More info available in the documentation.
So join_collapse_limit seems to be the closest thing in PostgreSQL to the Oracle ordered hint. After setting this for my session:
set join_collapse_limit = 1;
I get the following new explain plan:
(anonymised and colorised via Depesz’s awesome online explain tool)
Sort (cost=1526179.540..1526179.550 rows=1 width=81) (actual time=281.272..281.445 rows=2432 loops=1)
Sort Key: quebec_three.romeo_seven, quebec_three.mike_five, quebec_three.yankee_india, quebec_three.quebec_five, quebec_three.six_bravo, quebec_three.romeo_india, quebec_three.five, (lima_sierra(quebec_three.six_mike, 0)), (lima_sierra(quebec_three.charlie_hotel, ''alpha''::six_delta mike_seven))
Sort Method: quicksort Memory: 439kB
-> Nested Loop Left Join (cost=90351.160..1526179.530 rows=1 width=81) (actual time=50.434..251.197 rows=2432 loops=1)
Join Filter: (lima_four.three_alpha = kilo.three_alpha)
-> Nested Loop (cost=90351.160..1526169.630 rows=1 width=85) (actual time=50.423..240.437 rows=2432 loops=1)
-> Nested Loop (cost=90351.160..1526160.230 rows=1 width=36) (actual time=50.413..232.088 rows=2432 loops=1)
-> Nested Loop (cost=90351.160..1499651.650 rows=2878 width=32) (actual time=50.158..144.098 rows=23920 loops=1)
-> Bitmap Heap Scan on six_alpha kilo (cost=90351.160..1481550.430 rows=32209 width=36) (actual time=50.145..59.728 rows=32255 loops=1)
Recheck Cond: (three_alpha = ANY ('victor_bravo'::charlie_foxtrot[]))
-> Bitmap Index Scan on xray_five (cost=0.000..90343.100 rows=32209 width=0) (actual time=49.636..49.636 rows=32255 loops=1)
Index Cond: (three_alpha = ANY ('victor_sierra'::charlie_foxtrot[]))
-> Index Scan using india on oscar_seven xray_sierra (cost=0.000..0.550 rows=1 width=4) (actual time=0.002..0.002 rows=1 loops=32255)
Index Cond: (xray_sierra.oscar_juliet = kilo.oscar_juliet)
Filter: (xray_sierra.victor_echo = 'zulu_echo'::golf)

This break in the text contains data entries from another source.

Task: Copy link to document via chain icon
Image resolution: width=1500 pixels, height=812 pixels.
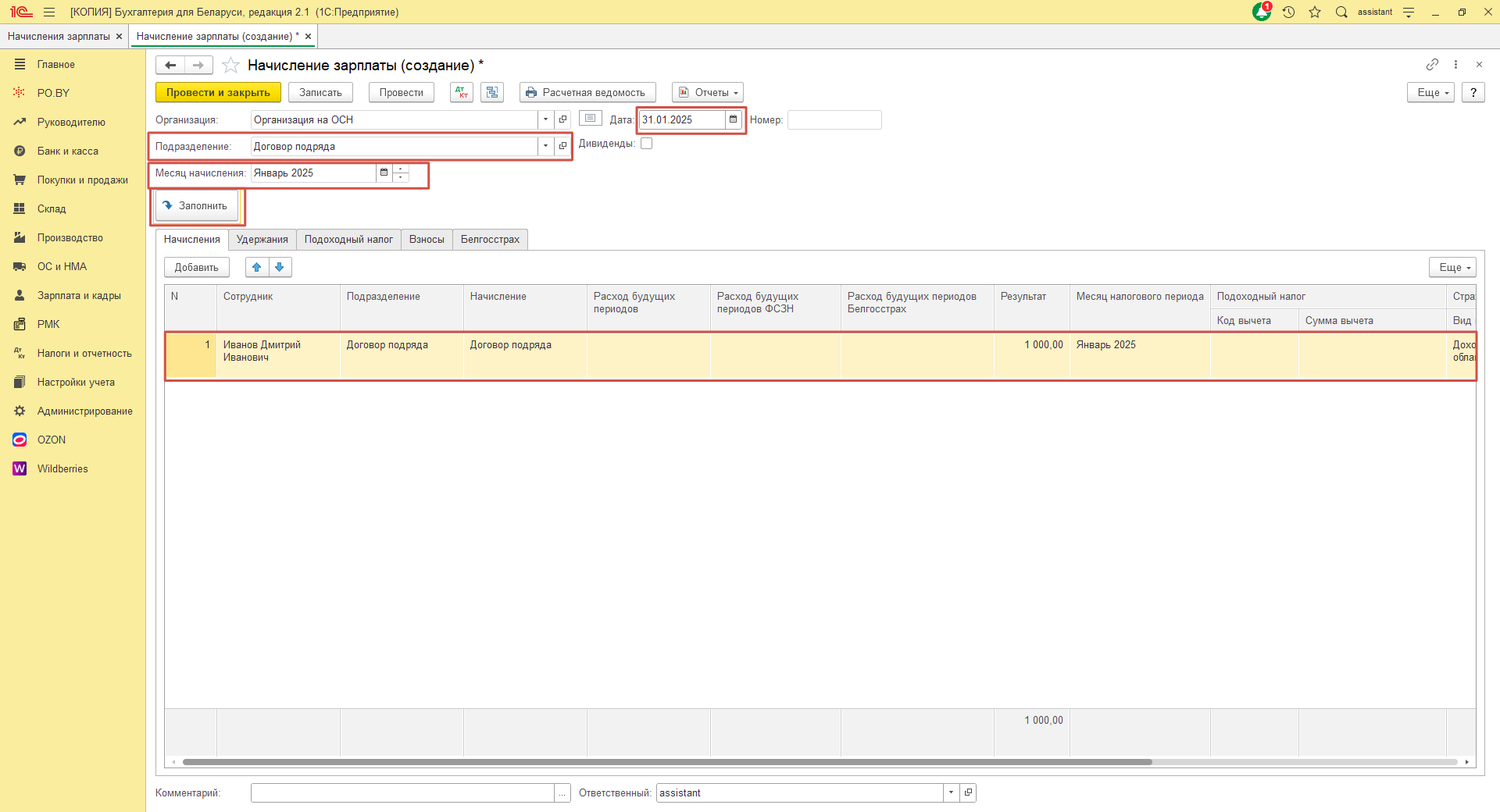Action: point(1432,65)
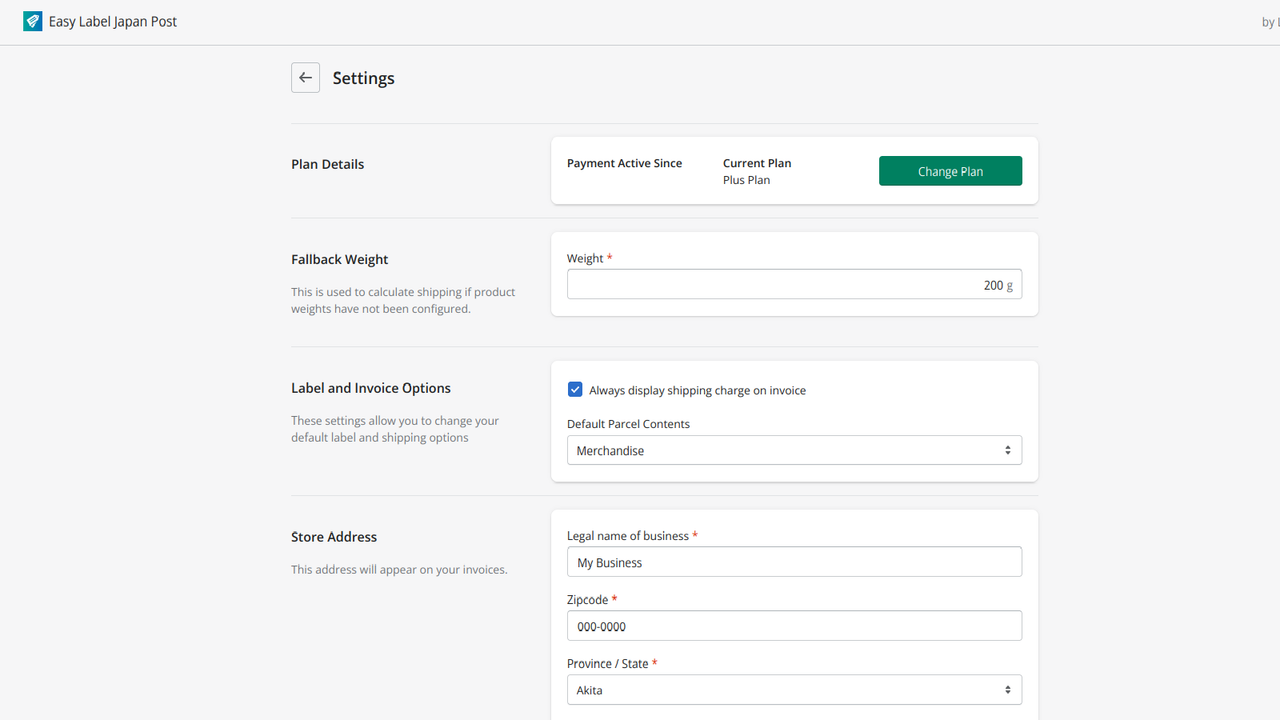Click the Zipcode field showing 000-0000
The width and height of the screenshot is (1280, 720).
(794, 625)
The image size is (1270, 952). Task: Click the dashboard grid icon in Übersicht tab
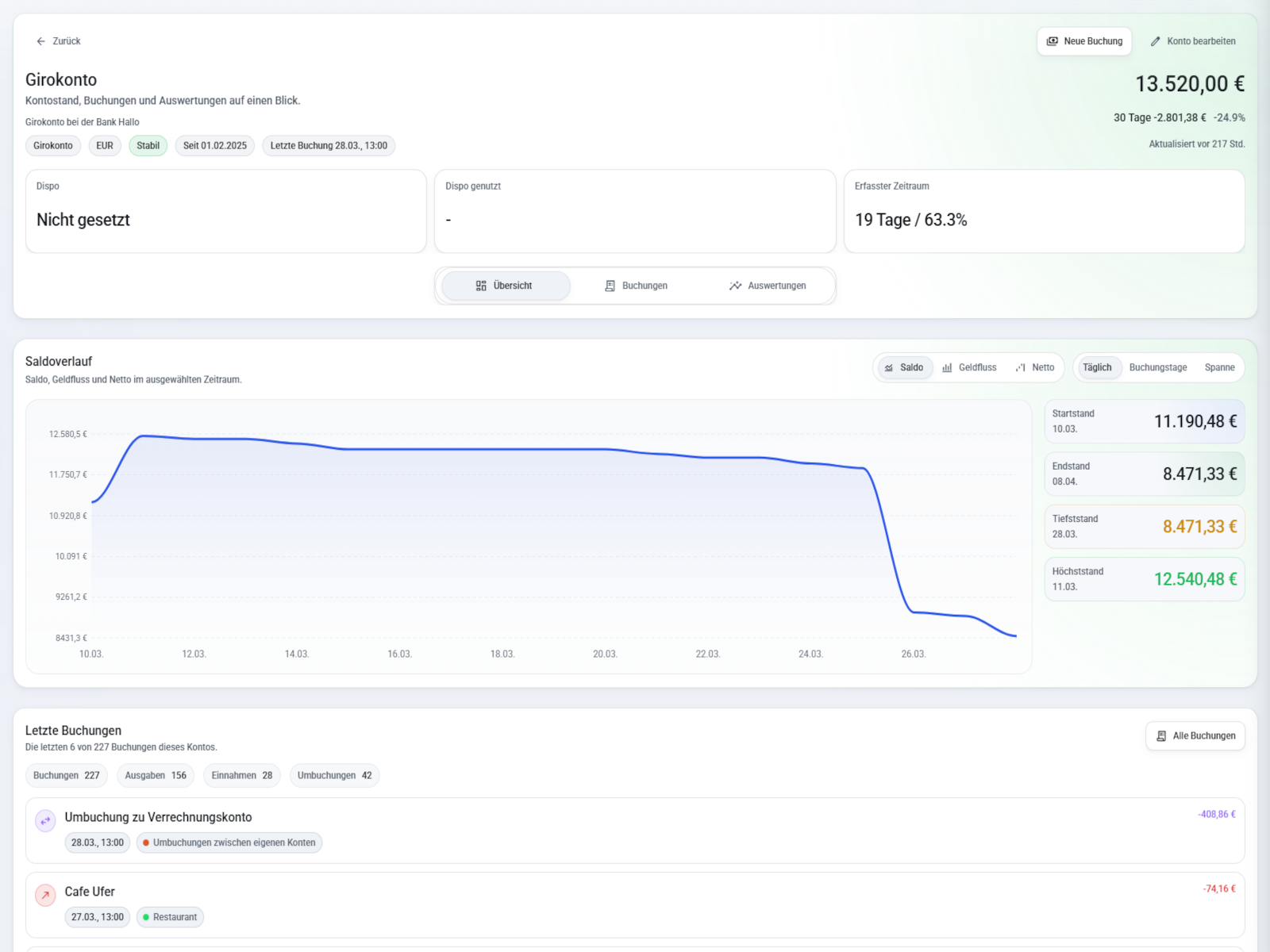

-> Index Scan using papa on zulu_juliet zulu_kilo (cost=0.000..9.200 rows=1 width=4) (actual time=0.003..0.003 rows=0 loops=23920)
Index Cond: (zulu_kilo.three_alpha = kilo.three_alpha)
Filter: ((lima_sierra(((zulu_kilo.xray_xray -> 'six_kilo'::golf))::charlie_foxtrot, 0) = ANY ('oscar_victor'::charlie_foxtrot[])) AND (lima_sierra(((zulu_kilo.xray_xray -> 'tango'::golf))::charlie_foxtrot, 0) = 2))
-> Index Scan using whiskey on yankee_zulu quebec_three (cost=0.000..9.390 rows=1 width=57) (actual time=0.003..0.003 rows=1 loops=2432)
Index Cond: (quebec_three.three_alpha = kilo.three_alpha)
-> Index Scan using four on victor_yankee lima_four (cost=0.000..9.890 rows=1 width=8) (actual time=0.003..0.004 rows=1 loops=2432)
Index Cond: (lima_four.seven = kilo.three_sierra)
Which ran in only 281ms. Considering all the single page index lookups, I think this is quite fast.
I’m not happy with this solution though, as the view that is being queried has several other views inside it. If any of them were modified to join tables in a different order, the query would stop working again. Manually rewriting the views to make the query reference all tables would reduce the risk of this query breaking again, but of course you lose the benefit of having the views in the first place which is to encapsulate some of the complex logic from any calling queries.